Собрание сочинений. Том 2. Письма ко всем. Обращения к народу 1905-1908,

22
18
20
22
24
26
28
30

Вот это-то непосредственное чувство и передаётся душе религиозной или ищущего религии читателя. Живое, настоящее религиозное чувство, то самое чувство, которое заставляет Толстого молиться «самым глупым образом», оно вырывается наружу из узких теоретических схем, подымает дух, пробуждает религиозную жизнь и, несмотря на все ухищрения всё свести к простой морали, влечёт дальше самого себя: от учения к религии.

Вот почему Толстой так упорно называет себя христианином и ни за что на свете не отказался бы от этого имени.

Сколько бы ему ни доказывали, что учение его столько же христианское, сколько и буддийское, что та мораль, которой для него исчерпывается христианство, была гораздо раньше Христа, что заповедь о любви к Богу и ближнему создана не Христом, Толстой никогда не откажется от связи своей с христианством. Пусть правы те, кто указывает ему на отсутствие в его учении права на название христианина, Толстой знает другое, кроме своего учения, он слишком хорошо знает свою внутреннюю жизнь, знает, что она самым тесным образом соединена с Христом, она, эта связь, и даёт ему право, даже обязывает его называться христианином.

* * * *

:: ЧТО СДЕЛАТЬ ::
1) Воспроизведите фрагмент текста о Толстом между словами «Вот почему Толстой» и «его называться христианином.» включительно, изменив «Толстой» на «Лев Николаевич».
2) С кем, согласно тексту о Толстом, самым тесным образом соединена внутренняя жизнь Толстого?
Опирайтесь исключительно на текст о Толстом.

:: СТРОКИ ДАННЫХ ::

* * * *

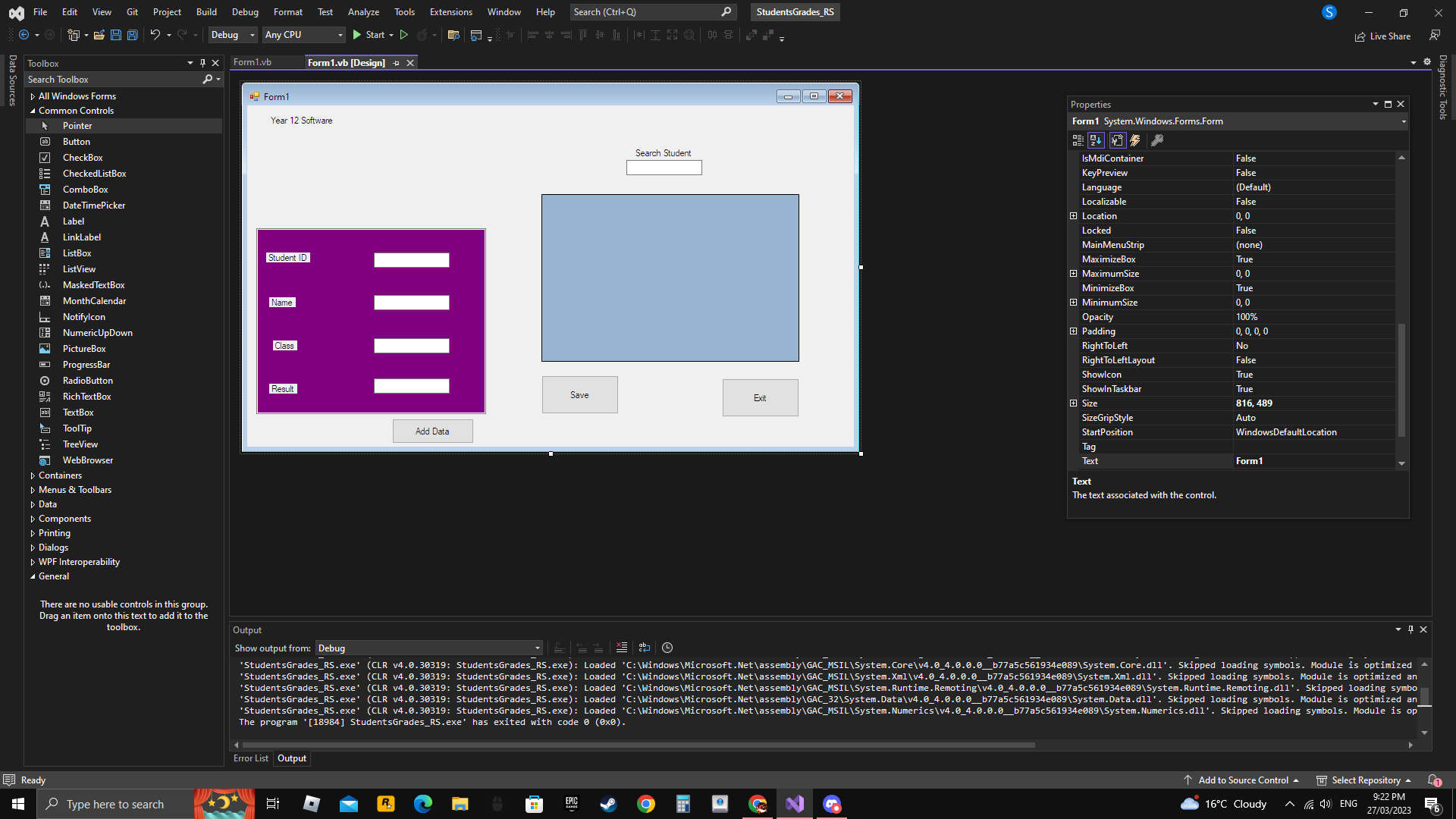Open the Debug solution configuration dropdown

pos(232,35)
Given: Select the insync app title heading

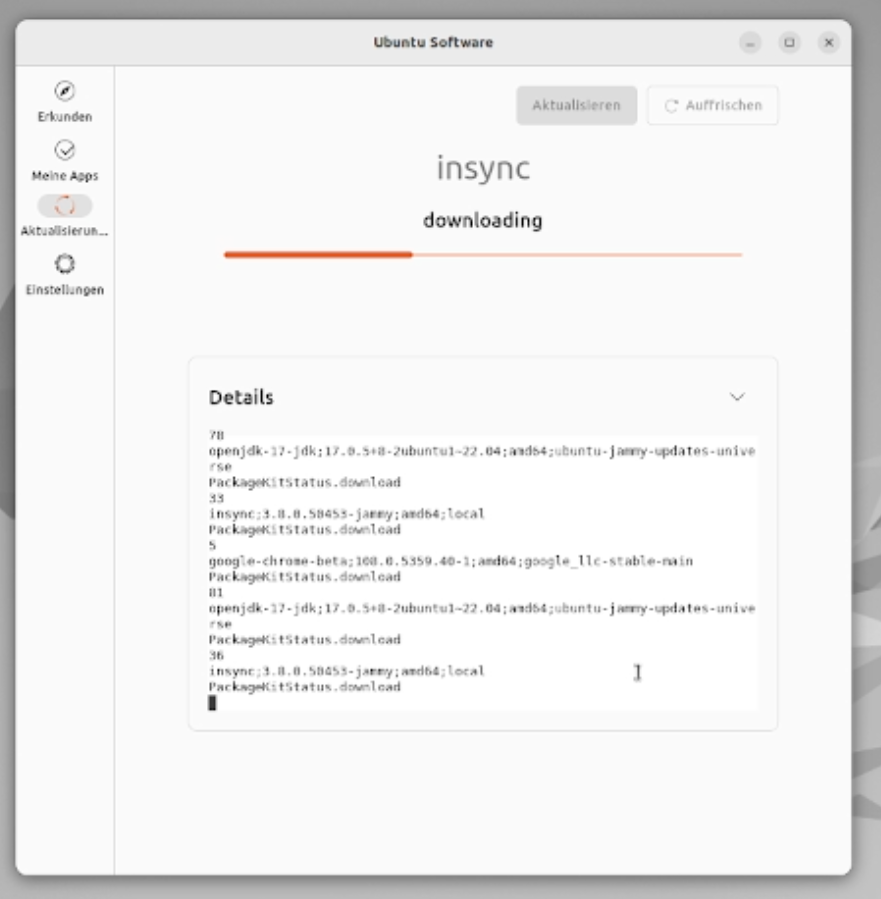Looking at the screenshot, I should point(481,170).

* * * *

:: РЕШЕНИЯ ЗАДАНИЙ ::
1)
Вот почему Лев Николаевич так упорно называет себя христианином и ни за что на свете не отказался бы от этого имени.

Сколько бы ему ни доказывали, что учение его столько же христианское, сколько и буддийское, что та мораль, которой для него исчерпывается христианство, была гораздо раньше Христа, что заповедь о любви к Богу и ближнему создана не Христом, Лев Николаевич никогда не откажется от связи своей с христианством. Пусть правы те, кто указывает ему на отсутствие в его учении права на название христианина, Лев Николаевич знает другое, кроме своего учения, он слишком хорошо знает свою внутреннюю жизнь, знает, что она самым тесным образом соединена с Христом, она, эта связь, и даёт ему право, даже обязывает его называться христианином.

2) С Христом.